Task ▸ The records are to be copied from the line that contains "You are a computer-use agent." through their last line, word for word, with every picture left out.

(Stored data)
━━━━━━━━━━━━━━━━━━━━━━━━━━━━━━

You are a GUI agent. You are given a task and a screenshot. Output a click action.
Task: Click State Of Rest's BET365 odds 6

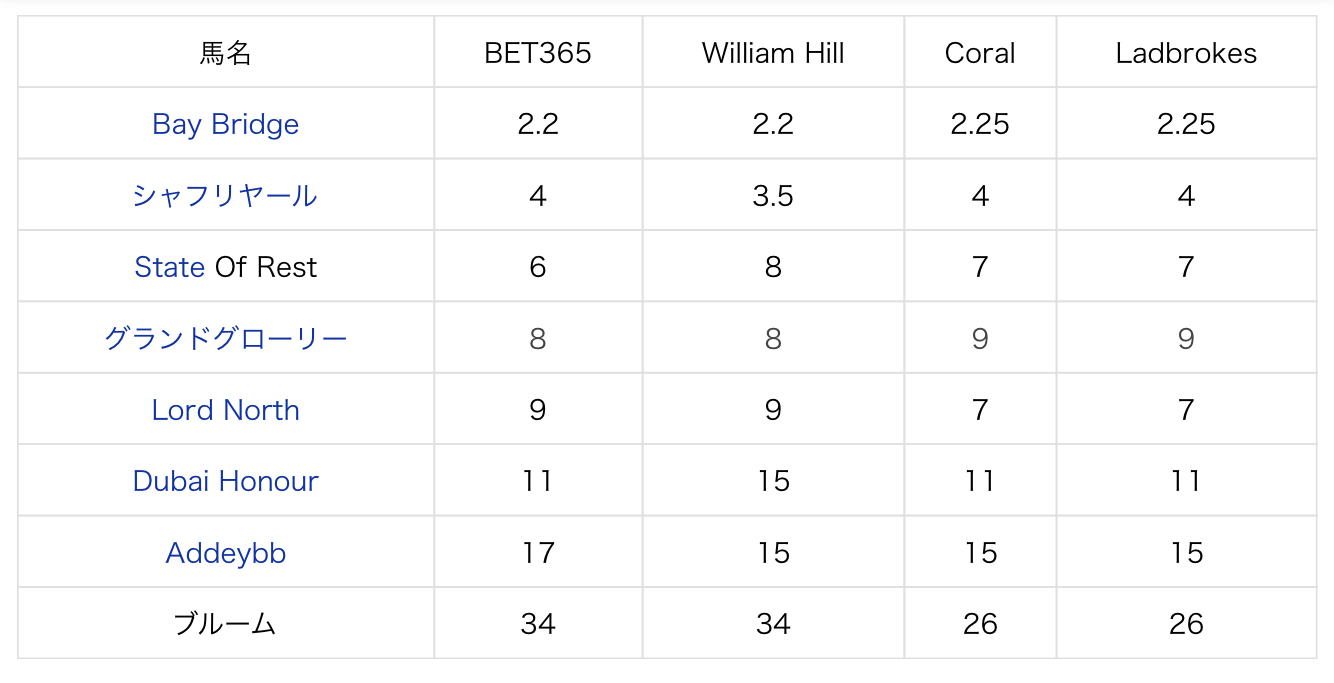(x=538, y=267)
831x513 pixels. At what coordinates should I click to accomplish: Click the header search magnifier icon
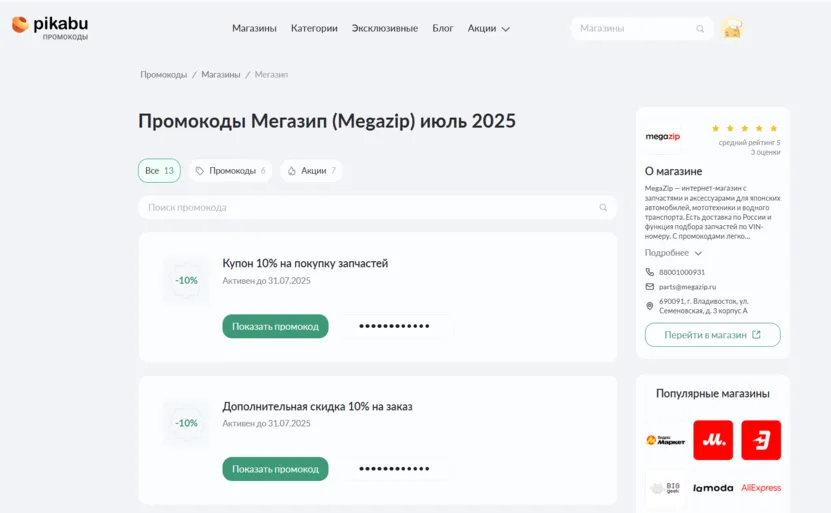[700, 29]
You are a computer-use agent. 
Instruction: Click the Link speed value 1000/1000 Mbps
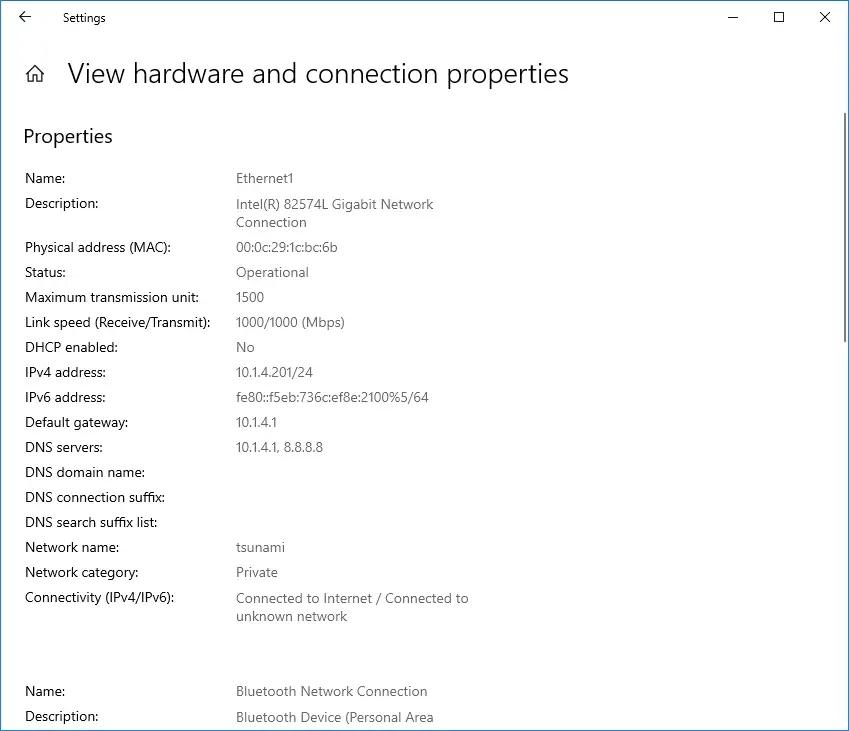pos(290,322)
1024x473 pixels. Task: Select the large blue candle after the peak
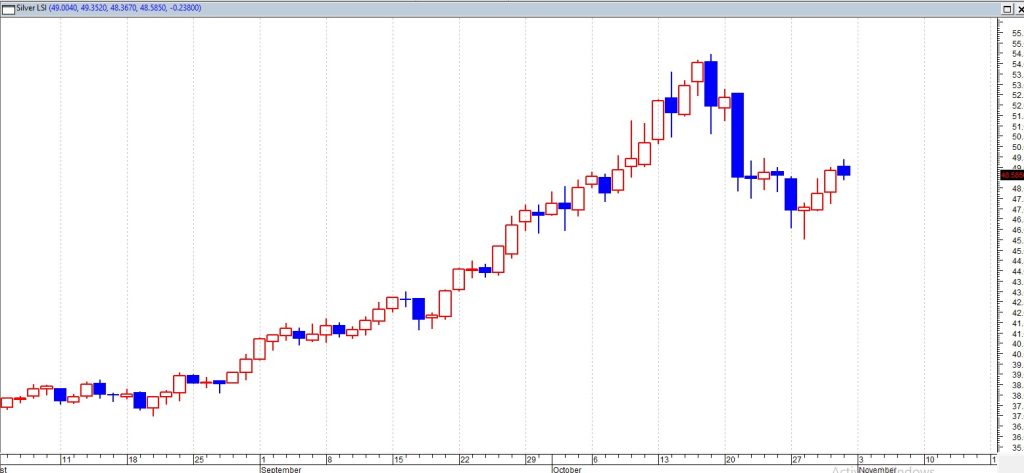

━━━━━━━━━━━━━━━━━━━━━━━━━━━━━━

Output for this task ▸
You are a computer-use agent. 
Instruction: Click the Link speed value 1000/1000 Mbps
pos(290,322)
1024x473 pixels. Task: Select the large blue candle after the peak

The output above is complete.